▶ _WHAT THE EXERCISE ASKS_
Top to bottom, give the entries again exactly as written.

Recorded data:
################

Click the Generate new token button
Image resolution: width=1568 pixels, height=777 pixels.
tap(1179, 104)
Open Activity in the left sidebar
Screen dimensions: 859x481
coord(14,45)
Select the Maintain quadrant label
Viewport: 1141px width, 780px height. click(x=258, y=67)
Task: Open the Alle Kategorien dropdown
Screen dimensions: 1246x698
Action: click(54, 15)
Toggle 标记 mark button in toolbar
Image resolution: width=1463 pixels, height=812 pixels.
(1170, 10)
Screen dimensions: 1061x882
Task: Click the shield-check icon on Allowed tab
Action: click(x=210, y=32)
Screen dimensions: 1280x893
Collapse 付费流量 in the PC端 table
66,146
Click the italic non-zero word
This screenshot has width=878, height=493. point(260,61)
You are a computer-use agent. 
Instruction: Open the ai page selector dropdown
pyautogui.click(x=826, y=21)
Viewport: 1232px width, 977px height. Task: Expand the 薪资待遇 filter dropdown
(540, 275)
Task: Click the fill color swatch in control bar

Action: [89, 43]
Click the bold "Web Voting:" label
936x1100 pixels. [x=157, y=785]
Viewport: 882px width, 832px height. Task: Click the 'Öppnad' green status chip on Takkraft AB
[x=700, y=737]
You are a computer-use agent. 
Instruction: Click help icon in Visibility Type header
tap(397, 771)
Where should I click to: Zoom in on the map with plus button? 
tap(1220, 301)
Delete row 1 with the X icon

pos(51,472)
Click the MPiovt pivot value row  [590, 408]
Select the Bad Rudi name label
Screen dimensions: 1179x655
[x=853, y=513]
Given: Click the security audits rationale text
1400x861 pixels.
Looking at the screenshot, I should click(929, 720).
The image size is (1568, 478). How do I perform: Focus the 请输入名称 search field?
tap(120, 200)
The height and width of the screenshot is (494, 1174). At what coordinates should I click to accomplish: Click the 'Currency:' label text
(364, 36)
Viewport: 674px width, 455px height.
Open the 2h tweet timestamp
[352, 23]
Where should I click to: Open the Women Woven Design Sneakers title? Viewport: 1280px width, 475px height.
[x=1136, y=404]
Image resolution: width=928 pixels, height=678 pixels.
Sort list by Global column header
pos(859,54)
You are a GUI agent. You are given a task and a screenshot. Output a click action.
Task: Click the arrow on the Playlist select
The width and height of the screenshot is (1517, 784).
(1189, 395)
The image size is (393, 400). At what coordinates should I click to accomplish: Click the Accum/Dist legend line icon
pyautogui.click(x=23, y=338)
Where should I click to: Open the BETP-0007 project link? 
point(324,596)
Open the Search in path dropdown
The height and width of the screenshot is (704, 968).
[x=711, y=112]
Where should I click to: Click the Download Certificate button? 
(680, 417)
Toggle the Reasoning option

################

▶ _SOLVED PROBLEM_
Click the Generate new token button
Image resolution: width=1568 pixels, height=777 pixels.
tap(1179, 104)
Open Activity in the left sidebar
Screen dimensions: 859x481
coord(14,45)
Select the Maintain quadrant label
Viewport: 1141px width, 780px height. click(x=258, y=67)
Task: Open the Alle Kategorien dropdown
Screen dimensions: 1246x698
Action: click(54, 15)
Toggle 标记 mark button in toolbar
Image resolution: width=1463 pixels, height=812 pixels.
(1170, 10)
Screen dimensions: 1061x882
Task: Click the shield-check icon on Allowed tab
Action: click(x=210, y=32)
Screen dimensions: 1280x893
Collapse 付费流量 in the PC端 table
66,146
Click the italic non-zero word
This screenshot has width=878, height=493. point(260,61)
You are a computer-use agent. 
Instruction: Open the ai page selector dropdown
pyautogui.click(x=826, y=21)
Viewport: 1232px width, 977px height. Task: Expand the 薪资待遇 filter dropdown
(540, 275)
Task: Click the fill color swatch in control bar

Action: [89, 43]
Click the bold "Web Voting:" label
936x1100 pixels. [x=157, y=785]
Viewport: 882px width, 832px height. Task: Click the 'Öppnad' green status chip on Takkraft AB
[x=700, y=737]
You are a computer-use agent. 
Instruction: Click help icon in Visibility Type header
tap(397, 771)
Where should I click to: Zoom in on the map with plus button? 
tap(1220, 301)
Delete row 1 with the X icon

pos(51,472)
Click the MPiovt pivot value row  [590, 408]
Select the Bad Rudi name label
Screen dimensions: 1179x655
[x=853, y=513]
Given: Click the security audits rationale text
1400x861 pixels.
Looking at the screenshot, I should click(929, 720).
The image size is (1568, 478). How do I perform: Focus the 请输入名称 search field?
tap(120, 200)
The height and width of the screenshot is (494, 1174). At what coordinates should I click to accomplish: Click the 'Currency:' label text
(364, 36)
Viewport: 674px width, 455px height.
Open the 2h tweet timestamp
[352, 23]
Where should I click to: Open the Women Woven Design Sneakers title? Viewport: 1280px width, 475px height.
[x=1136, y=404]
Image resolution: width=928 pixels, height=678 pixels.
Sort list by Global column header
pos(859,54)
You are a GUI agent. You are given a task and a screenshot. Output a click action.
Task: Click the arrow on the Playlist select
The width and height of the screenshot is (1517, 784).
(1189, 395)
The image size is (393, 400). At what coordinates should I click to accomplish: Click the Accum/Dist legend line icon
pyautogui.click(x=23, y=338)
Where should I click to: Open the BETP-0007 project link? 
point(324,596)
Open the Search in path dropdown
The height and width of the screenshot is (704, 968).
[x=711, y=112]
Where should I click to: Click the Download Certificate button? 
(680, 417)
Toggle the Reasoning option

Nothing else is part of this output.